The training was conducted by Autism Lights, a Non-Governmental Organization that is based in Boston with a focus in Kenya.

It seeks to decrease stigma based on cultural inaccurate myths and fear of the unknown and to ensure that access to education in public schools in an inclusive setting for all children diagnosed with Autism.

“We strongly believe that since free primary school education is a right to every child in Kenya, it should also be a right, accessible to all children with Autism,” said Dr Lincoln Kamau, Doctoral Level Board Certified Behavior Analyst and Director of Clinical Research at Autism Lights Inc, Boston, USA.

According to Dr Kamau, current statistics of Autism globally are higher than pediatric HIV, Cancer and Diabetes combined.

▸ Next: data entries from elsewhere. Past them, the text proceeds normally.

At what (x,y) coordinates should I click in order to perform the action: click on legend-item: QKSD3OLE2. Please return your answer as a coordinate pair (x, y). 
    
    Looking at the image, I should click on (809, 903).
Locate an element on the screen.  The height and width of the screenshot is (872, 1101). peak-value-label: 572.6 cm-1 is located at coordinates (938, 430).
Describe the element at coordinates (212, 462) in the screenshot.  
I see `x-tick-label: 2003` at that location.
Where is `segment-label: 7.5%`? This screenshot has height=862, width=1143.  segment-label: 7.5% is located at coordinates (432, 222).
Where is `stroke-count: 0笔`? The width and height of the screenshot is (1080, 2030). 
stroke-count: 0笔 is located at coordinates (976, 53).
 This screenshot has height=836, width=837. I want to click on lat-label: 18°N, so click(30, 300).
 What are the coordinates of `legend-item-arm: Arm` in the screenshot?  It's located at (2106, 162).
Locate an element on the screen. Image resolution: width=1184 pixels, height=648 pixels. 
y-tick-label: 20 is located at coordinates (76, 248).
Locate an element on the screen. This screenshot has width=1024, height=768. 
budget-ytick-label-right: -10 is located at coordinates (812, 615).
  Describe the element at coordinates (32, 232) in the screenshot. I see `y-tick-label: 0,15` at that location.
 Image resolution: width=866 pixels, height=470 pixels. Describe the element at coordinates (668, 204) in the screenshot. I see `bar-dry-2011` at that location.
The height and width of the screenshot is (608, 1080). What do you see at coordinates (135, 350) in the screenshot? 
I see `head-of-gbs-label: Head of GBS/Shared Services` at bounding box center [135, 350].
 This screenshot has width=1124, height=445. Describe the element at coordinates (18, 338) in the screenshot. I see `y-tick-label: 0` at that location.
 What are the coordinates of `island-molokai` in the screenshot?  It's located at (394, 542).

“1 out of 65 school going children in the United States have autism,” said Kamau

The statistics clearly show that Autism is a public health crisis that needs to be addressed urgently

The team comprising of Jessica Heller, an Autism Consultant and Dr Lincoln Kamau of Autism Lights have been providing free consultations to parents of children diagnosed with autism in Kenya.

 Dr Lincoln Kamau talks to parents during one of the training sessions on autism. [Farrel Ogolla, Standard]

They have also engaged in training of Applied Behavior Analysis (ABA) to professionals, Special Education Teachers and Parents of Autistic Children so they can have the skill set required to effectively work with the Autism population.

“We also support the use of Applied Behavior Analysis (ABA) in the management of Autism in schools, homes and community settings,” said Kamau

ABA has been hailed as the most effective, evidence and research-based methodology in the treatment of Autism and involves a set of powerful techniques used to teach new skills, increase communication, promote independence and decrease challenging behaviours.